Des agriculteurs, pour lesquels l’élevage de bétail constitue une source majeure de revenus, dénoncent la baisse des prix des bovins, ovins et caprins pour l’Aïd Al Adha, en raison de l’impact de la pandémie du coronavirus et du déficit pluviométrique.

Tout comme d’autres secteurs économiues au Maroc, les kessabas (éleveurs) n’ont pas été épargnés par la pandémie du nouveau coronavirus. Ils disent être aujourd’hui pris entre deux feux : D’un côté, la crise sanitaire ainsi que la hausse des prix des aliments du bétail à cause de la sécheresse ; de l’autre, une baisse des prix des ovins, caprins et bovins à quelques jours de la fête du sacrifice.

«Les préparatifs de l’Aïd Al Adha ont commencé avant le Ramadan mais cette épidémie a provoqué une baisse significative des ventes de moutons», confie à Yabiladi Mohamed Bouissa, membre de l’Association nationale des éleveurs de moutons et de chèvres (ANEMC).

Confinement, fermeture des marchés et sécheresse

Il ajoute que «la fermeture des marchés hebdomadaires a accru la souffrance des éleveurs, car ils se sont retrouvés contraint de garder leur troupeau, ce qui a alourdi le fardeau des dépenses et besoin d’aliments pour le bétail».

«Aujourd’hui, nous sommes confrontés à une offre qui dépasse largement la demande, ce qui signifie que les prix vont continuer à baisser. Je ne peux pas fixer un certain pourcentage, mais ce qui est sûr, c’est que les prix cette année seront bien inférieurs à ceux des années passées.»

Mohamed Bouissa

Pour ce membre de l’ANEMC, la bonne nouvelle est que «les préparatifs aujourd’hui vont bon train, afin de préparer les marchés à la vente, de façon à ce que le processus d’achat et de vente puisse se dérouler dans des conditions saines, rassurant le citoyen». «Nous espérons que les choses se passeront bien», conclut-il.

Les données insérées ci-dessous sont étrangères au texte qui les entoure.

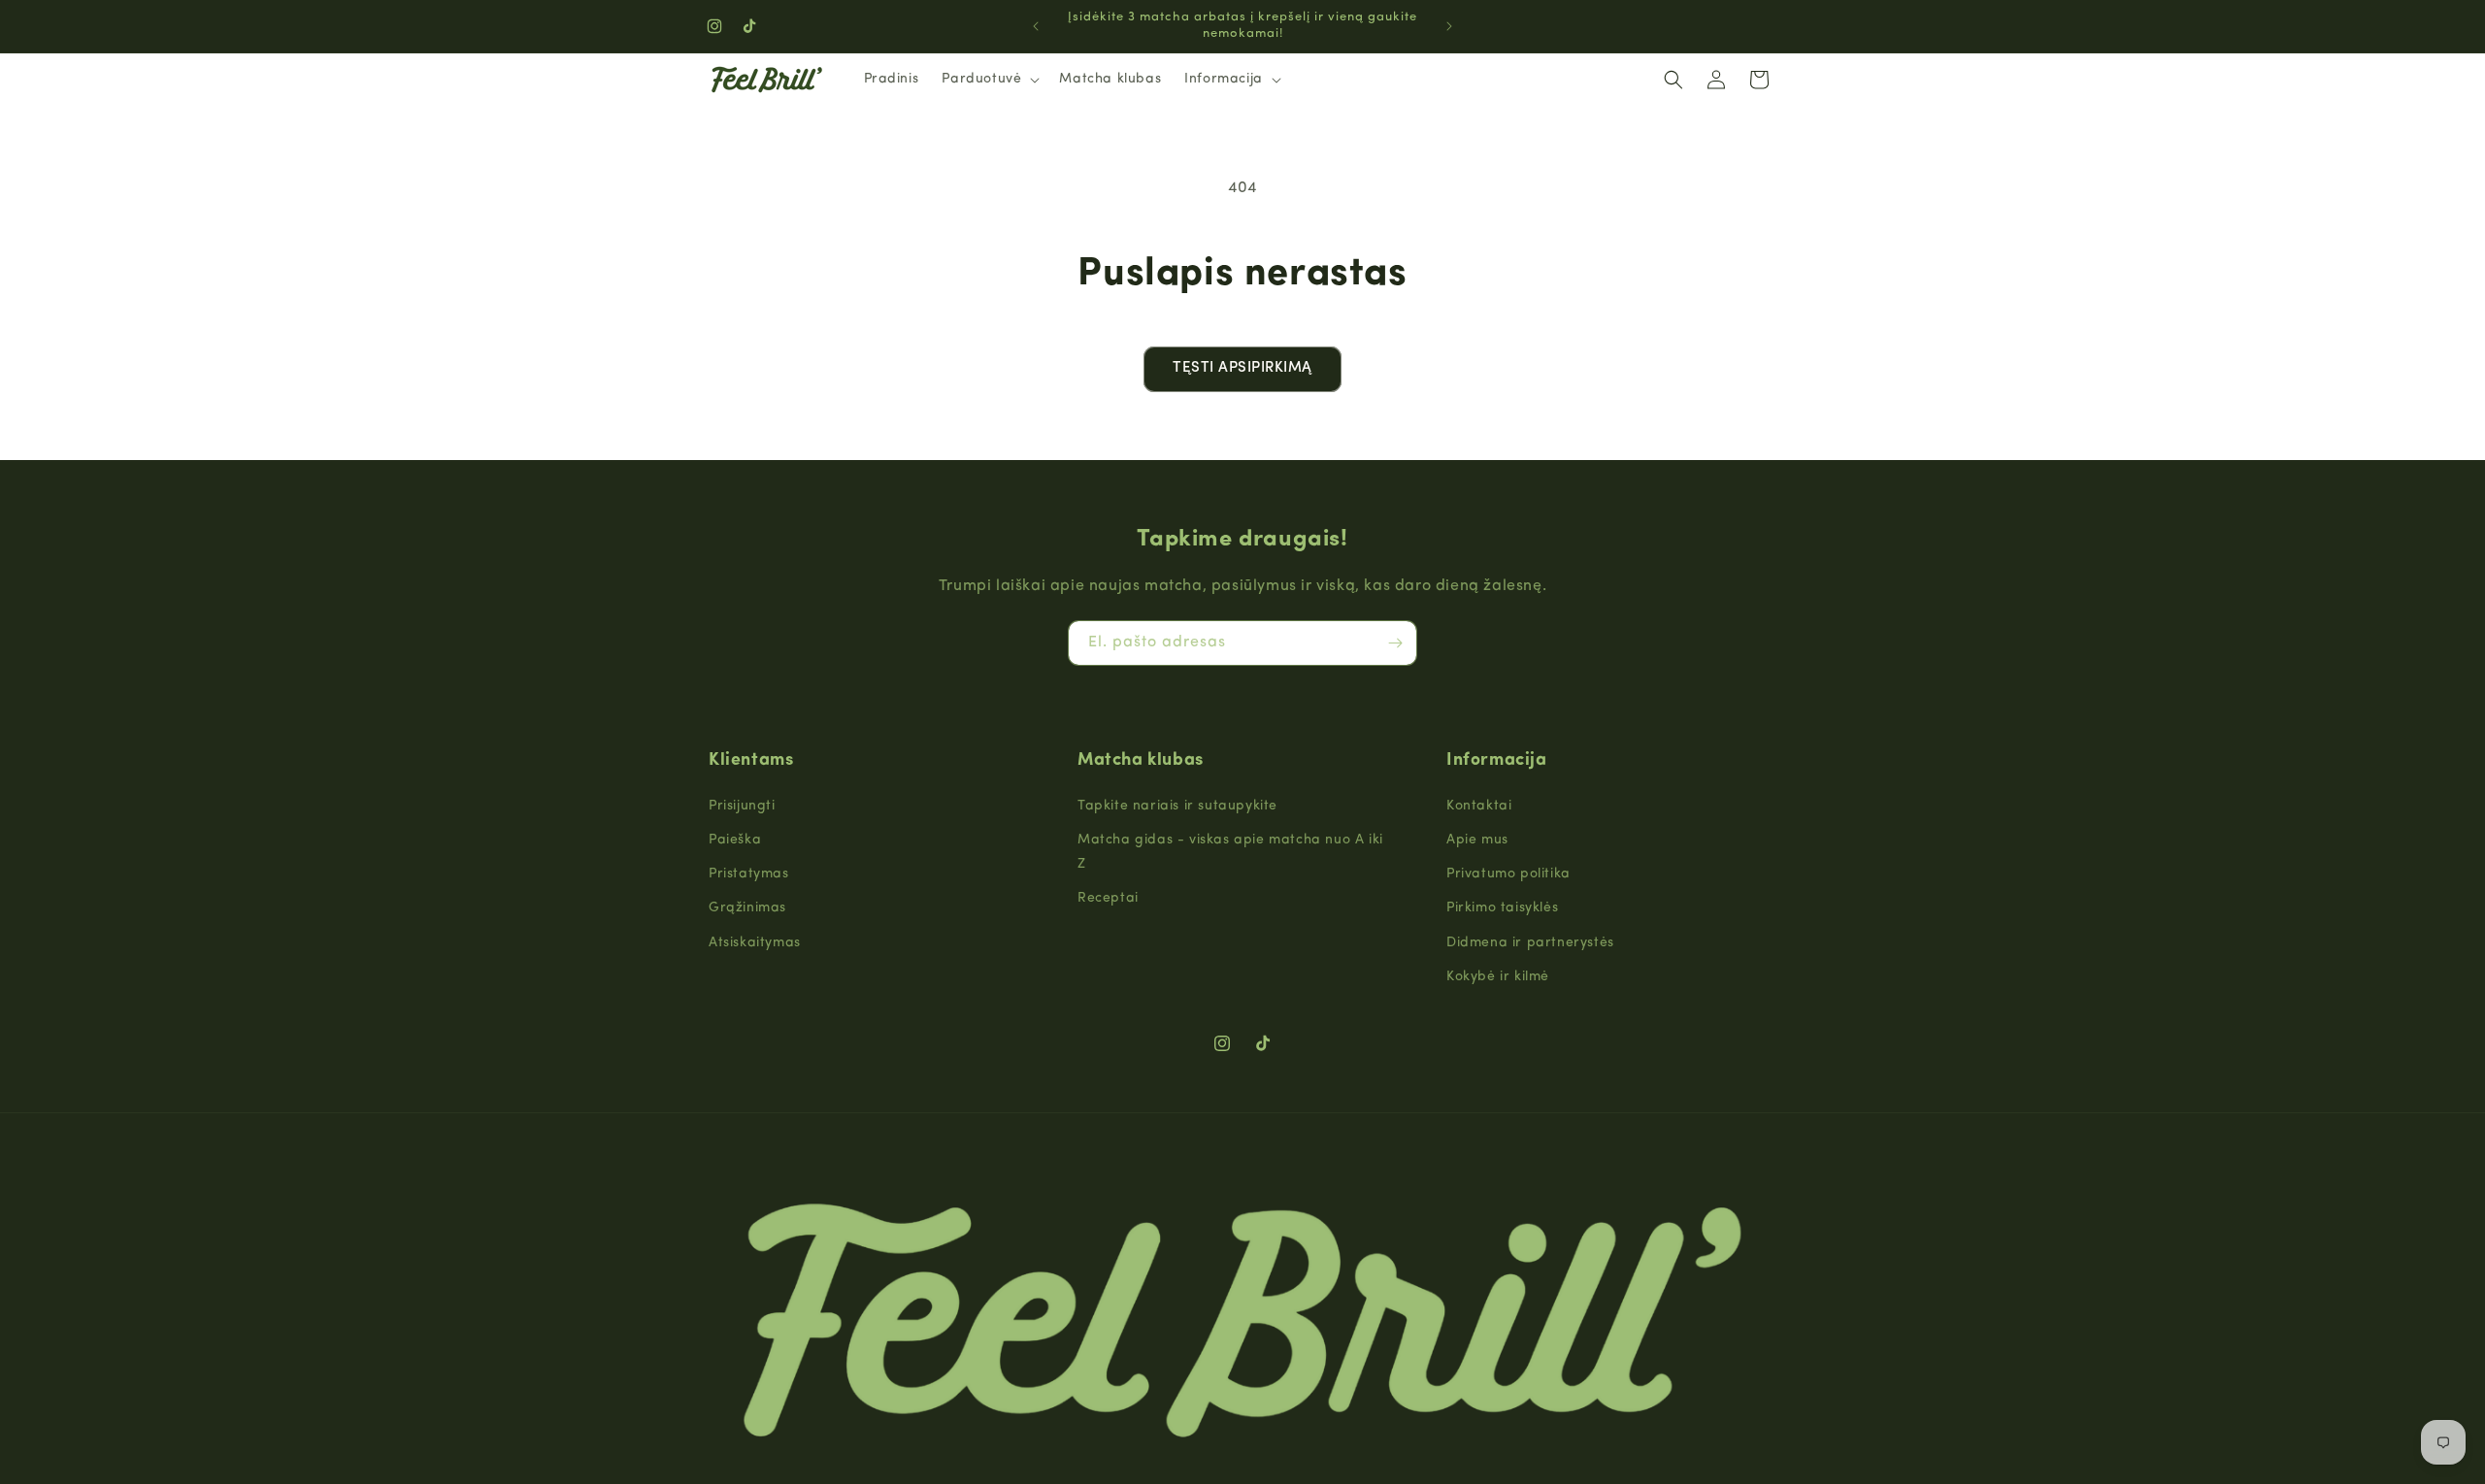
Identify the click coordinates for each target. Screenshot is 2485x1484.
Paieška (735, 840)
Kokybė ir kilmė (1497, 977)
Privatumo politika (1508, 874)
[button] (988, 79)
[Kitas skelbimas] (1449, 26)
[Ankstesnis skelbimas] (1035, 26)
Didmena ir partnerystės (1530, 943)
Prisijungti (742, 806)
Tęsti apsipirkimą (1242, 368)
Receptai (1108, 898)
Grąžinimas (747, 908)
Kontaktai (1478, 806)
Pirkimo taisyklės (1502, 908)
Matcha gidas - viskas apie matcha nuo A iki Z (1230, 852)
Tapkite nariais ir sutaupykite (1177, 806)
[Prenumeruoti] (1395, 643)
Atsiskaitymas (755, 943)
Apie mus (1477, 840)
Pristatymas (749, 874)
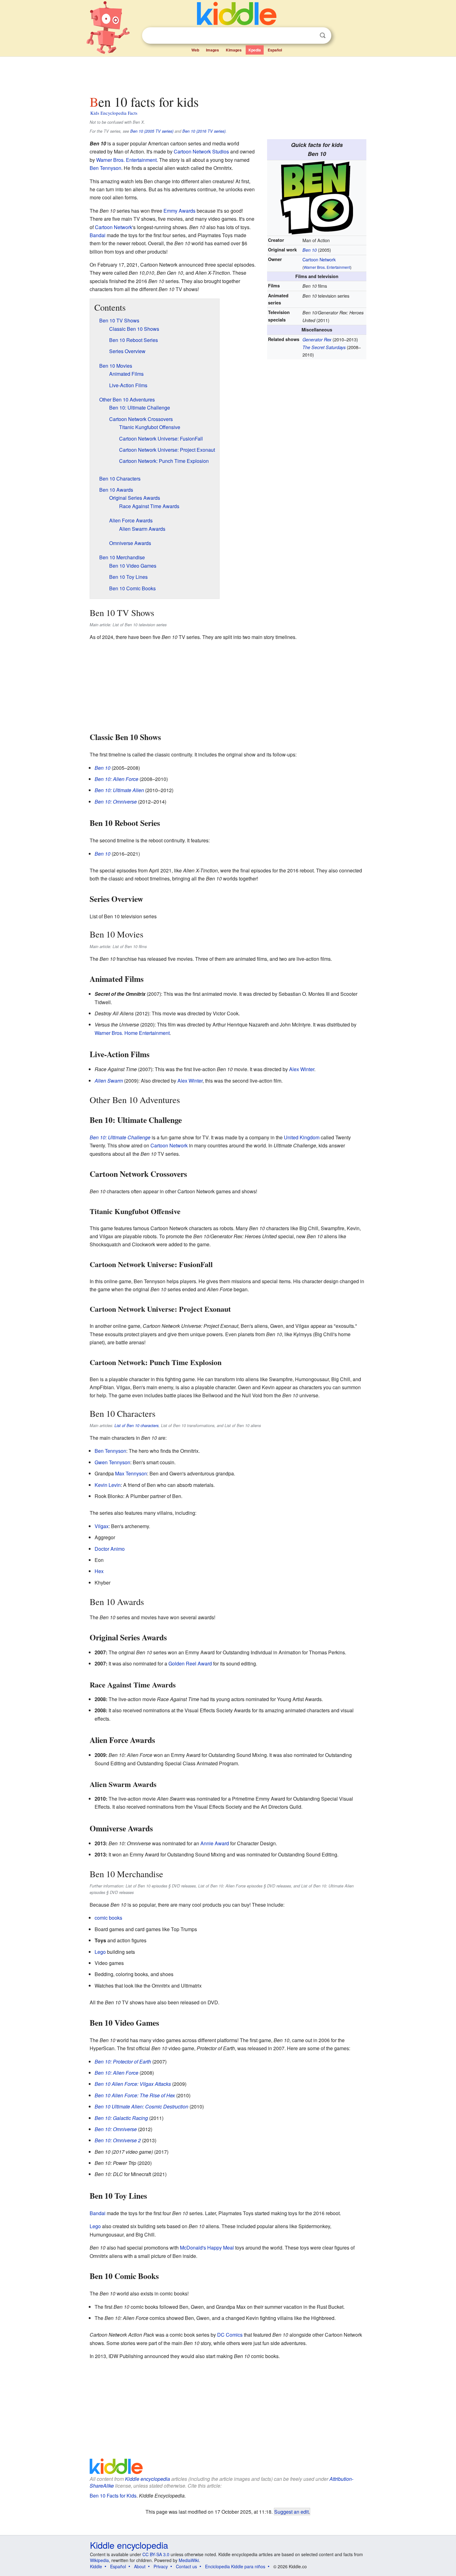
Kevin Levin (108, 1484)
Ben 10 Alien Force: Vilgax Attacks (133, 2083)
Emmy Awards (179, 210)
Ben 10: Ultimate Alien (119, 790)
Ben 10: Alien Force (116, 779)
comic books (108, 1917)
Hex (99, 1571)
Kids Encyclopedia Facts (113, 113)
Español (275, 50)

Pour sa part, Rachid, un éleveur de la ville de Taza, appréhende des «pertes» cette année. «Nous espérons que la situation s’améliorera à l’approche de la fête, et nous espérons également que la décision de permettre aux Marocains résidant à l’étranger de regagner le Maroc aura un impact positif sur la reprise des marchés du bétail», déclare-t-il.

Le jeune homme rappelle que «la fermeture des marchés hebdomadaires, l’interdiction des fêtes et des mariages, ainsi que la baisse du pouvoir d’achat du citoyen» restent la principale cause de la baisse des prix constatés ces derniers jours.

Une baisse de 700 dirhams par rapport à l’année dernière

Pour sa part, Al Miloudi, un éleveur de la ville d’El Brouj rappelle que «le processus d’achat et de vente était à l’arrêt pendant les trois mois de confinement». «Il suffit de faire un petit tour des marchés pour découvrir l’étendue de la souffrance des éleveurs. Mais nous remercions Dieu dans tout les cas», lâche-t-il.

«La fermeture des marchés et la sécheresse sont la raison pour laquelle les agriculteurs souffrent et les prix baissent», argue pour sa part Alaa El Assri, un éleveur de Ksar El Kébir.

«Les prix des moutons ont baissé de 500 à 700 dirhams par rapport à ce qu’ils étaient au cours de l’année écoulée. De plus, les marchés connaissent une faible demande en raison de la crise économique.»

Alaa El Assri

Interrogé sur les aliments de bétail subventionnés par l’Etat, et mis en place pour venir en aides aux agriculteurs, ce kessab rappelle que «ces aliments ne couvre pas le besoin». «Dans la région de Ksar El Kébir par exemple, chaque éleveur n’a reçu qu’un quintal d’orge», regrette-t-il.

Chaque année, l’Aïd Al Adha se présente en tant qu’occasion pour améliorer les revenus financiers des plusieurs milliers d’agriculteurs au Maroc, pour qui l’élevage de bétails constitue une source majeure de revenus. Selon le ministère de l’agriculture, le nombre moyen de transactions commerciales à l’occasion de l’Aïd Al Adha dépasse 12 milliards de dirhams, dont la plupart sont transférés vers les zones rurales. Cela permet ainsi aux agriculteurs de couvrir les dépenses liées à leurs activités et préparer la prochaine saison agricole.

Il est à rappeler que le directeur du contrôle des produits alimentaires à l’Office national de sécurité sanitaire des produits alimentaires (ONSSA), Abdelghani Azzi a confirmé, il y a quelques jours, qu’avec l’approche de la fête du sacrifice, le nombre de moutons et de chèvres préparés devrait atteindre 8 millions, sachant que la demande ne dépasse pas 4 millions et demi de têtes.